The inscription reads OR[ÓIT] AR MAINACH, an abbreviation of the Old Irish oróit ar, meaning "a prayer for", followed by the name Mainach. It is a formula found on early medieval carved stones across Ireland, a quiet petition scratched into rock so that those who passed might intercede for the named soul. What makes this fragment quietly remarkable is how long it went unnoticed in its proper context, and how straightforwardly it was misattributed by some of the most respected antiquarian scholars of their era.

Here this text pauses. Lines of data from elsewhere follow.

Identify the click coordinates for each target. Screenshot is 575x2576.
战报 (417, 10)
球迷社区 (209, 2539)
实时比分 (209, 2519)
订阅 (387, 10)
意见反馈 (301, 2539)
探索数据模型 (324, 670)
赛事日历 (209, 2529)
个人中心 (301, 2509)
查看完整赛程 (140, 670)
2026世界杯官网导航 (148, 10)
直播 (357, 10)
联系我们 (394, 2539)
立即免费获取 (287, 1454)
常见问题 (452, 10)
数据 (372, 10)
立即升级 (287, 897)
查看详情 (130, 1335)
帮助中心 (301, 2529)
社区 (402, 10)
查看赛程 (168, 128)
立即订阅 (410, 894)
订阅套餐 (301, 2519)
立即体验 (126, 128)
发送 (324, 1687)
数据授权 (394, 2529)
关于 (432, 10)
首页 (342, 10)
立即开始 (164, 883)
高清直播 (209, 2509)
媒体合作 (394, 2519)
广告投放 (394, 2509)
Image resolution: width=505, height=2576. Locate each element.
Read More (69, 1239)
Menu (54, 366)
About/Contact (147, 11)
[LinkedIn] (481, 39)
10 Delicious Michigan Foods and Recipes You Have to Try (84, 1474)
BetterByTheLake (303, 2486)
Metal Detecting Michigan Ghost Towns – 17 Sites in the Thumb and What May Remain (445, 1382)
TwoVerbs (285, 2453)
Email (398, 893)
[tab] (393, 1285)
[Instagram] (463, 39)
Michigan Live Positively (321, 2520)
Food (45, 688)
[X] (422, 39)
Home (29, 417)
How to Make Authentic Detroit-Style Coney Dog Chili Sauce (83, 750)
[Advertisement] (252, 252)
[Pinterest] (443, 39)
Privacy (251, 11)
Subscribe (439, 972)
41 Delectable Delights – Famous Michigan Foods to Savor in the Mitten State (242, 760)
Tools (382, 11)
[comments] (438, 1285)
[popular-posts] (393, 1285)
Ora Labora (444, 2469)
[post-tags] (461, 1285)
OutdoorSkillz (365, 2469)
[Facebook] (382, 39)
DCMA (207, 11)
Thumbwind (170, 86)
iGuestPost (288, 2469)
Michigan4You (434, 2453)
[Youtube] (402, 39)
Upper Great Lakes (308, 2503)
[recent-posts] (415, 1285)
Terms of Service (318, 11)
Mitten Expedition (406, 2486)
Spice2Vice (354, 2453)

The slab belongs to a group of eight cross-slabs associated with Leaba Bhreacáin on Inis Mór, the largest of the Aran Islands. A leaba, in this context, is an early ecclesiastical bed-shrine, a low rectangular structure of kerbing stones that marked the resting place, real or symbolic, of a saint. This particular fragment forms part of the western kerbing of that monument. Scholars including Petrie, Crawford, and Macalister each recorded it as being located at Teampall Bheanáin, a small early church on a different part of the island entirely. The error was noted by Waddell in 1973 and confirmed by Higgins in 1987, a reminder that even careful fieldwork, conducted without the benefit of systematic survey, could place an object convincingly in the wrong spot for generations. Only a portion of the slab now survives, measuring 0.5 metres high, 0.41 metres wide, and 0.12 metres thick, with two incised lines marking what remains of the cross shaft and the inscription cutting across it.